**SET EXERCISE**
In the forum thread about quartersawn sycamore, what name does one poster say quartersawn sycamore has been sold under?

**PAGE EXCERPT**
--- begin ---

# Nice Quartersawn Sycamore



## Allen Tomaszek (Dec 11, 2010)

Was really pleased with how these turned out. 5/4 Quartersawn Sycamore ready to go. I love the figure in these.


----------



## Tennessee Tim (Dec 15, 2010)

purdy!!!!! I can't find the type reset...LOL. Pretty as usual...Glad to see you sawing....I hope to have mine repaired end of week.


----------



## ORBlackFZ1 (Dec 25, 2013)

Wow! You have inspired me to cut up the four (4) sycamore logs I have been sitting in my back yard since January 2015. I was planning on quarter sawing them, this week. After seeing your photos, you have convinced me that quarter sawing the sycamore is the way to go.

Now, I just have to hope that I get a day under 80F to work in. Sawing logs above 80F is just no fun.....

Eric


----------



## ETWW (Mar 27, 2011)

Nice indeed! That QS figure is stunning.


----------



## Post Oakie (Aug 20, 2013)

Very nice! I've seen QS sycamore sold as "American Lacewood". They can charge more for it that way.


----------



## ORBlackFZ1 (Dec 25, 2013)

*Stacked, stickered and strapped!*

Stacked, stickered and strapped! 

Thanks for the motivation! I just finished the last of my sycamore! Now, I just have to wait until next summer for it to dry.

It sure has very pretty grain patterns and colors! I will have to find me another sycamore tree real soon....

Eric


----------

--- end ---

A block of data

--- begin ---

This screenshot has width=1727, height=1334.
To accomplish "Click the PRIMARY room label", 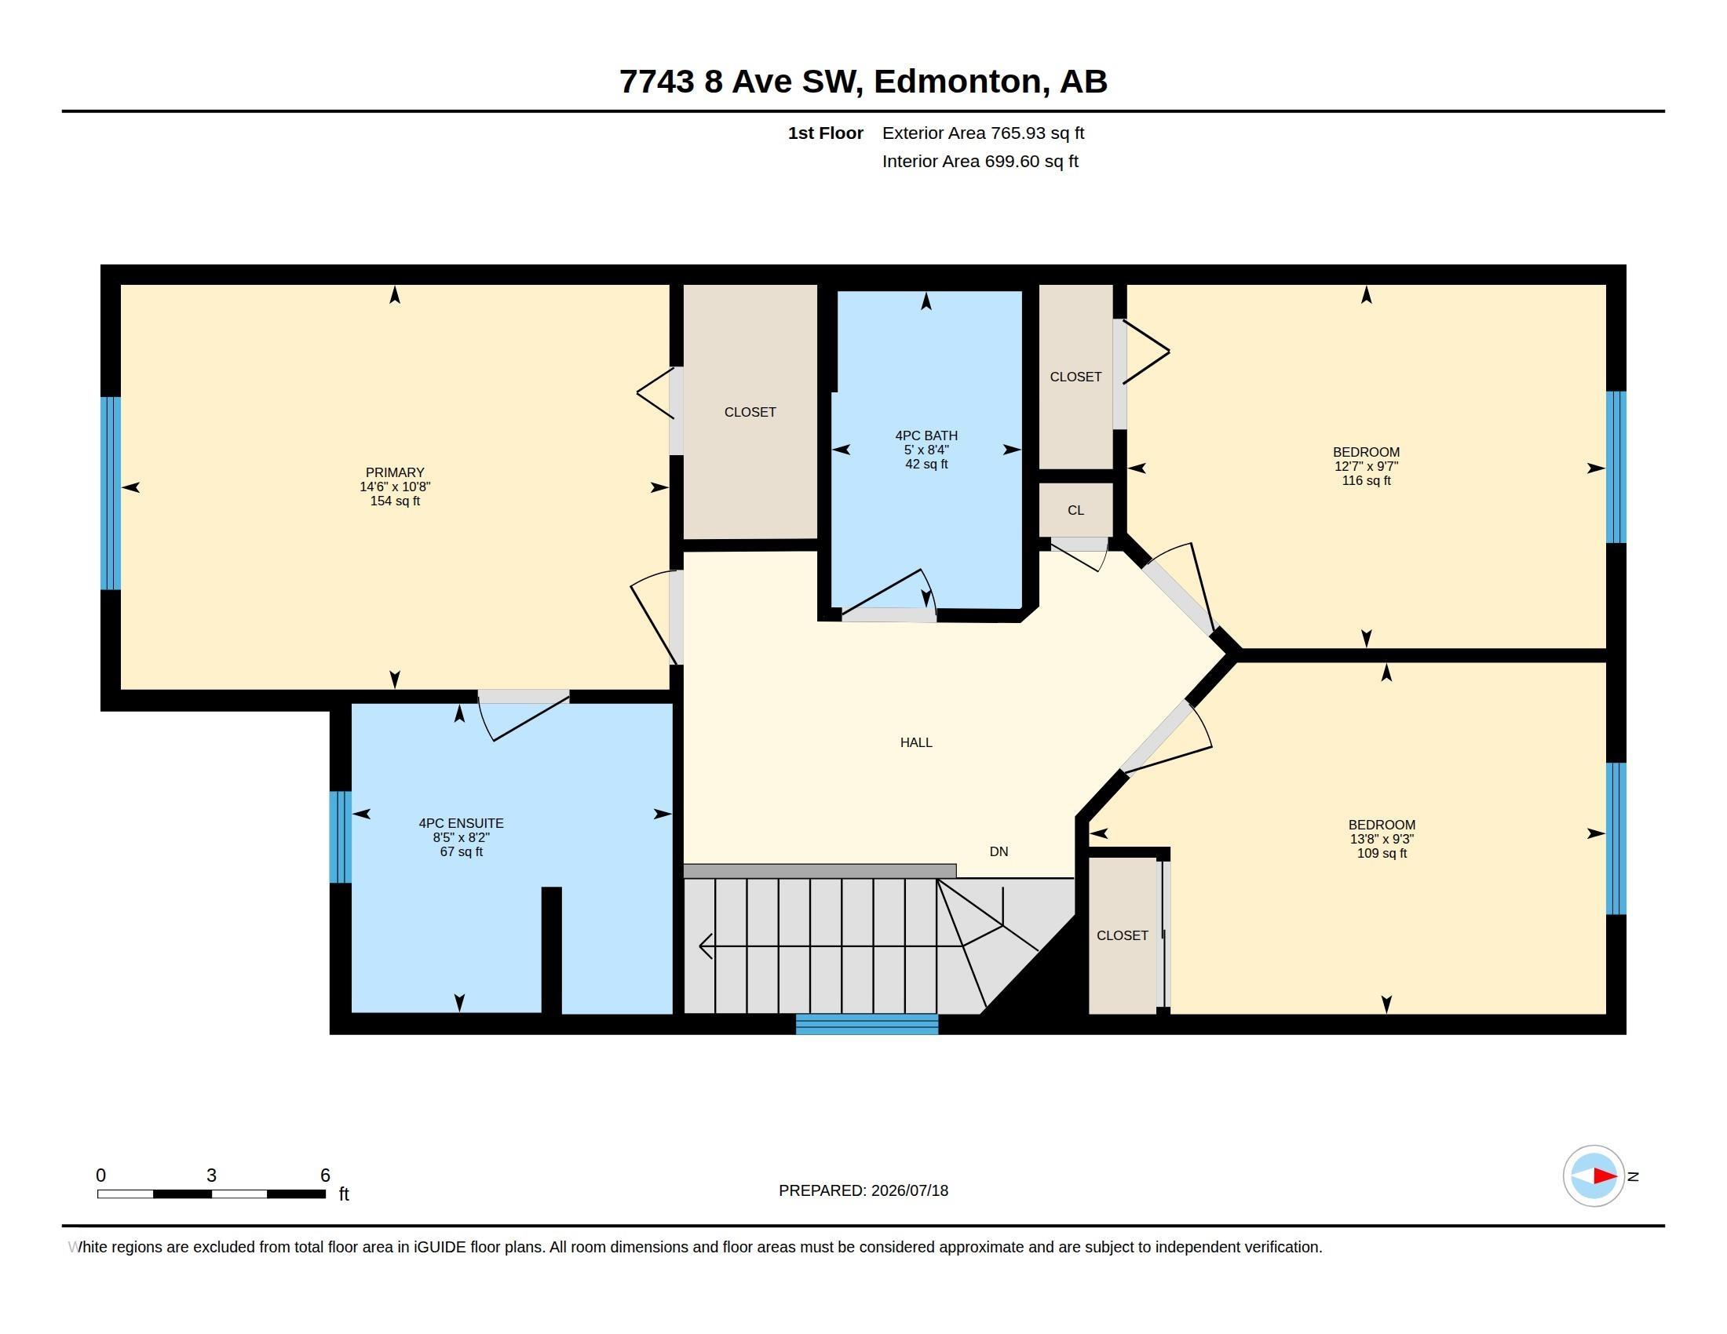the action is pos(395,472).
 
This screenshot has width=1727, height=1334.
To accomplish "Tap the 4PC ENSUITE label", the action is pos(461,823).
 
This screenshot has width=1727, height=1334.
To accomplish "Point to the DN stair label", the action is pos(999,852).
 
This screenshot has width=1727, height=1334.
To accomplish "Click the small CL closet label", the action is pos(1075,511).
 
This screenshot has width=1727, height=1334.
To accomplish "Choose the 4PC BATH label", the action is pos(926,436).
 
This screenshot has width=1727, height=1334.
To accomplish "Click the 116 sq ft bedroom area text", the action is pos(1366,480).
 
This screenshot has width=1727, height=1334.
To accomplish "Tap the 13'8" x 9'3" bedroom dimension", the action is pos(1382,840).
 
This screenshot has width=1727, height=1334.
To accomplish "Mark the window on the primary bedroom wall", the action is pos(111,493).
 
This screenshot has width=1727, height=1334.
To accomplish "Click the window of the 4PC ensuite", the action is pos(340,837).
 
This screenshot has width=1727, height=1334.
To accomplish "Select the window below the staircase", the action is pos(867,1024).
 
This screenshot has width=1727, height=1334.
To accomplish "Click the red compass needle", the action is pos(1605,1176).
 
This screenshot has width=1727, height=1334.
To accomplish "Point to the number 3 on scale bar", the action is pos(211,1175).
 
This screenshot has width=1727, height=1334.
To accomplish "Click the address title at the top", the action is pos(864,82).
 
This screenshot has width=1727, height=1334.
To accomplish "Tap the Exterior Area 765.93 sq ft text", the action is pos(983,133).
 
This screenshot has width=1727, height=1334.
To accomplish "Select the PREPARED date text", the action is pos(864,1191).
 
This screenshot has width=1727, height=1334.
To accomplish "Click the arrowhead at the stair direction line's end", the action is pos(706,946).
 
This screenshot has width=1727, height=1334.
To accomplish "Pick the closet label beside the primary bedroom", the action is pos(750,413).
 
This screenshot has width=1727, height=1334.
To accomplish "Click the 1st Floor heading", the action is pos(826,133).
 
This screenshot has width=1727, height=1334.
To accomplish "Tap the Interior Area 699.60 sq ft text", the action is pos(980,162).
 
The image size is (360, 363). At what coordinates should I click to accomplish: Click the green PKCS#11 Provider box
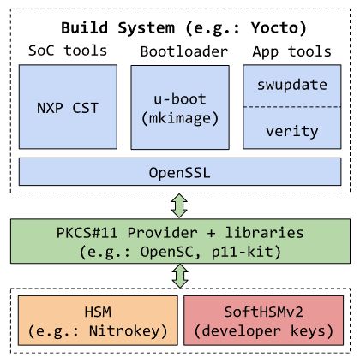click(180, 241)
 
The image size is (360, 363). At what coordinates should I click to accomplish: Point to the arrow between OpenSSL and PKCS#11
click(179, 205)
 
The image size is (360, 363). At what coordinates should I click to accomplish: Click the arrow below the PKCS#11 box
click(179, 277)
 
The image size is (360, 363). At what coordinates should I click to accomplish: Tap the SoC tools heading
click(68, 50)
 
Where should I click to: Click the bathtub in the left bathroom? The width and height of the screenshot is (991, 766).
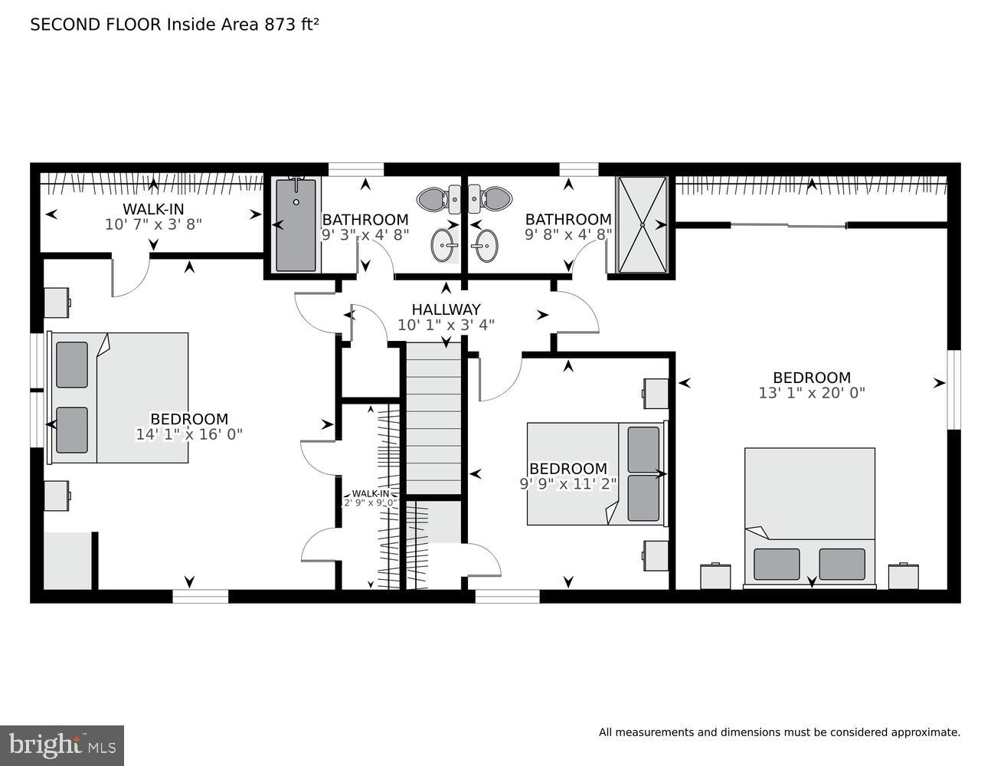[x=296, y=224]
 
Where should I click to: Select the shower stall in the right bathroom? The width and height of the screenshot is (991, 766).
[x=642, y=224]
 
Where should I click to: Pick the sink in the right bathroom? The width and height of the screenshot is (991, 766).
[x=483, y=246]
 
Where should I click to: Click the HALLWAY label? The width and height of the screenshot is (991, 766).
[x=446, y=309]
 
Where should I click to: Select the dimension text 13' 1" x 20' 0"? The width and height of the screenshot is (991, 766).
[x=811, y=393]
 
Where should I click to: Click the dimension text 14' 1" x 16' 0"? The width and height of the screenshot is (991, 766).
[x=188, y=434]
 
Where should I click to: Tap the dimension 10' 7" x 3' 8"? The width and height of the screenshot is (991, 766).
[x=153, y=224]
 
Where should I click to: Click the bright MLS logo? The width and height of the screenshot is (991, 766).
[x=62, y=745]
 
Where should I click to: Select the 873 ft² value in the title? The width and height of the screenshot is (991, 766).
[x=291, y=25]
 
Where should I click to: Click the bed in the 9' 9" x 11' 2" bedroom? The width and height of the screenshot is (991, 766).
[x=595, y=473]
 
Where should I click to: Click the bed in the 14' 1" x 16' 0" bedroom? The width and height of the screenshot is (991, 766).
[x=119, y=398]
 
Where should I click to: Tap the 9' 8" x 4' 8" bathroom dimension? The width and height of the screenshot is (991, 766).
[x=568, y=235]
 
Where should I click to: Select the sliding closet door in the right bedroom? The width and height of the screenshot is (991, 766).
[x=789, y=225]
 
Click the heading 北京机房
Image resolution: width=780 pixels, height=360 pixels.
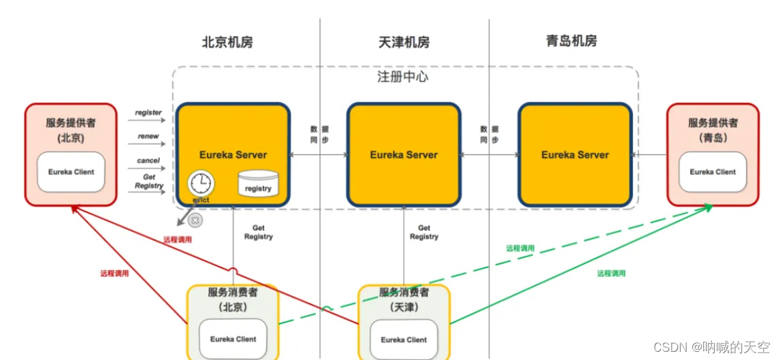227,42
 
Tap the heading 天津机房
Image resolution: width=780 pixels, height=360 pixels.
404,42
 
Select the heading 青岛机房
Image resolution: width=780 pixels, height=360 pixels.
571,41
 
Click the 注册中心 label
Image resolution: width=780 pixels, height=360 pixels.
403,76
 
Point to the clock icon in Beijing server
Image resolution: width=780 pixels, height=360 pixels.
201,182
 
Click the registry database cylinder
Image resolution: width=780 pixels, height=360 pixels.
258,184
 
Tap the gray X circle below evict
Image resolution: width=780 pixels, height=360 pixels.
195,220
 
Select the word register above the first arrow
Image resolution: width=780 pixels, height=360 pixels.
148,112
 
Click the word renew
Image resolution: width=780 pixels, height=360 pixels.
148,136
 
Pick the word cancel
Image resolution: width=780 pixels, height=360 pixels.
148,161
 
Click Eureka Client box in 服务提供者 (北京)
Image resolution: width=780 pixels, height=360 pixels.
71,171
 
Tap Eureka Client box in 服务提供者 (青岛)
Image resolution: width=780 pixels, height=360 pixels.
712,171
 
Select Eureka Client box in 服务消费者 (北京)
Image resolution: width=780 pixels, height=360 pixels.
232,338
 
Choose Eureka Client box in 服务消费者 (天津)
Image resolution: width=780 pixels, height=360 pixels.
404,339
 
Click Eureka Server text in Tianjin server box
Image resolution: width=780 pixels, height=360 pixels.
404,154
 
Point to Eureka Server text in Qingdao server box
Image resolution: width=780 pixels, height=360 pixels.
574,154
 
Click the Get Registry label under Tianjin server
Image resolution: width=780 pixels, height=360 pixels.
424,232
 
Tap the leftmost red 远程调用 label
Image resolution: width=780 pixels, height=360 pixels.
114,274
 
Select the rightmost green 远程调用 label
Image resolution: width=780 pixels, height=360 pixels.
611,274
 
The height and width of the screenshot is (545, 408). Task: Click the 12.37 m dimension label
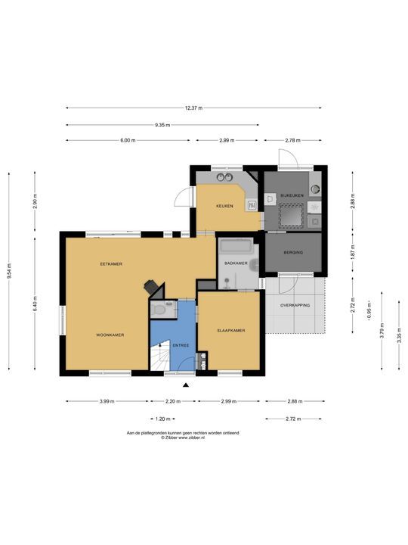193,107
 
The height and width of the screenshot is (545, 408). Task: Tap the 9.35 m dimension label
162,125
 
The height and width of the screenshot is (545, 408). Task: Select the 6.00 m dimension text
128,141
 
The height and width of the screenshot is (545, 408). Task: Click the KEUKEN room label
224,206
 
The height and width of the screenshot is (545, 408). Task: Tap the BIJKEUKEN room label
292,195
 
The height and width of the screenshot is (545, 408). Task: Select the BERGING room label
293,252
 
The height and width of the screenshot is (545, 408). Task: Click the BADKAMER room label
236,263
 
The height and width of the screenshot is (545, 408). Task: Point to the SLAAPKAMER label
231,331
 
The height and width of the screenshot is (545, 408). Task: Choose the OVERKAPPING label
295,305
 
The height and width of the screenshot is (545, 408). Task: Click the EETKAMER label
111,264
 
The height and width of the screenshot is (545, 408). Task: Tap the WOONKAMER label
110,335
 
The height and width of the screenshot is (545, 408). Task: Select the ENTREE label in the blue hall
181,345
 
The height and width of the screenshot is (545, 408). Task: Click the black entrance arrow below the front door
186,385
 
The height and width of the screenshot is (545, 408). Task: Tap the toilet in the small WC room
160,309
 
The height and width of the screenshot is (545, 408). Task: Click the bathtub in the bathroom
236,247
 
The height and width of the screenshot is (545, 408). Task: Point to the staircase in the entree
160,356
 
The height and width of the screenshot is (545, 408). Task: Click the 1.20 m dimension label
162,419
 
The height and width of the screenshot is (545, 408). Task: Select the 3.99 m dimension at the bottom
107,401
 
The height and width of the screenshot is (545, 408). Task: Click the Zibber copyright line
183,438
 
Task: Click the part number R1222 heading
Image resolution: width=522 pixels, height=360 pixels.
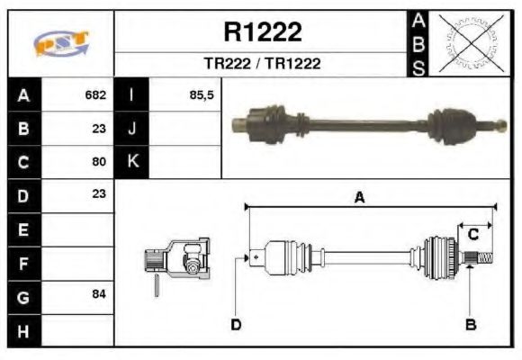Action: point(262,32)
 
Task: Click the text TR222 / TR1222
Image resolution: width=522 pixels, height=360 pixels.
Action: point(262,64)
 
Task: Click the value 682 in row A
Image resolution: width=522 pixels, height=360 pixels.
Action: point(95,94)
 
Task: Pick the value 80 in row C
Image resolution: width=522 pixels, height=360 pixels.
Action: point(99,162)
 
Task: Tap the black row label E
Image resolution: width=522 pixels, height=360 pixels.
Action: point(22,230)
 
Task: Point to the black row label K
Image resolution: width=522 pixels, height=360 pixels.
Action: point(132,162)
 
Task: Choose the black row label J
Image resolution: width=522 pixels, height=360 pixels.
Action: point(132,128)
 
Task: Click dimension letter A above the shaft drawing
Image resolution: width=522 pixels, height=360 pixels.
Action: point(359,198)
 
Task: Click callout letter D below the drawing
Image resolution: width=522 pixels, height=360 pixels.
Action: point(236,324)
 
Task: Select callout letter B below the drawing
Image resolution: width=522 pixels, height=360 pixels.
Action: point(470,324)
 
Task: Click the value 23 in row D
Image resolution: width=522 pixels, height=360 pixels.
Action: point(99,194)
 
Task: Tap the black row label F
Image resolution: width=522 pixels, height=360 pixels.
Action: point(22,263)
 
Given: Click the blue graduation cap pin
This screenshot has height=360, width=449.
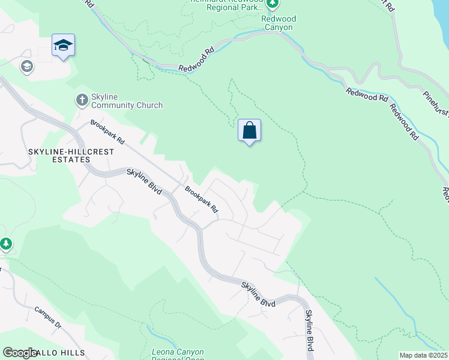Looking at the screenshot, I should tap(63, 45).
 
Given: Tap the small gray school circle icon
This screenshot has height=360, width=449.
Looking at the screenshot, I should tap(26, 66).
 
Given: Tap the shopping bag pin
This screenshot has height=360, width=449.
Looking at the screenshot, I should tap(250, 130).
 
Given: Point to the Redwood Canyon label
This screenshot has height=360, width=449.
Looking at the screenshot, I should tap(277, 23).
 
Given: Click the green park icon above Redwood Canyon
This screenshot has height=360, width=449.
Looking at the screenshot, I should tap(273, 5).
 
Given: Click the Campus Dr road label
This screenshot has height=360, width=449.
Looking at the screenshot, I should tap(48, 318).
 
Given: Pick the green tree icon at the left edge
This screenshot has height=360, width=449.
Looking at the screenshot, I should tap(6, 244).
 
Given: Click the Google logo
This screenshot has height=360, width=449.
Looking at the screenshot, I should tap(20, 353).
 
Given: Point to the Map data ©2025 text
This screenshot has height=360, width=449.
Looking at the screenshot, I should tap(423, 355).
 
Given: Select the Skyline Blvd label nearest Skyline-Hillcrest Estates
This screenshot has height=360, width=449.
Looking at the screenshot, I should tap(145, 181).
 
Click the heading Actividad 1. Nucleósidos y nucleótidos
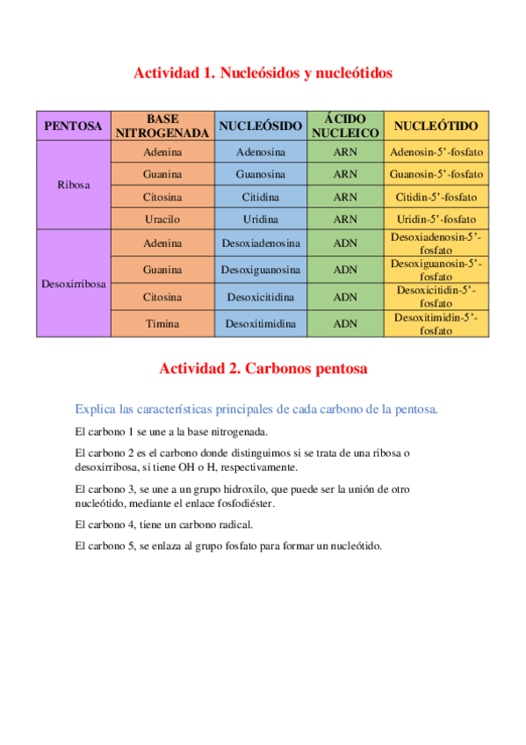[x=263, y=73]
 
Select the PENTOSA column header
[x=73, y=126]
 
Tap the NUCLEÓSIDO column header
[x=261, y=126]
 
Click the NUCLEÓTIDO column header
[x=436, y=126]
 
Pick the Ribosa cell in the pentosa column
[x=73, y=185]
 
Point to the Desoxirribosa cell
[x=73, y=284]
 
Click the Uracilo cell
[x=162, y=219]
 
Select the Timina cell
[x=162, y=323]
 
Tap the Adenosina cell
[x=261, y=152]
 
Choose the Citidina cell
[x=261, y=197]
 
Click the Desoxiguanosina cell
[x=261, y=270]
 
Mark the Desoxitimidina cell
[x=261, y=323]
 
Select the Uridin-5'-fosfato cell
[x=436, y=219]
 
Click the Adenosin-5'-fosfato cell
[x=436, y=152]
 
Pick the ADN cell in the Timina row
[x=345, y=323]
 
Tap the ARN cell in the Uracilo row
[x=345, y=219]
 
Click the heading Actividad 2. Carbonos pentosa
[x=263, y=369]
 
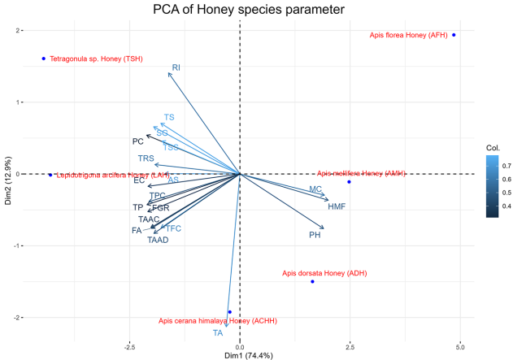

--- end ---

**EXERCISE OUTPUT**
"American Lacewood"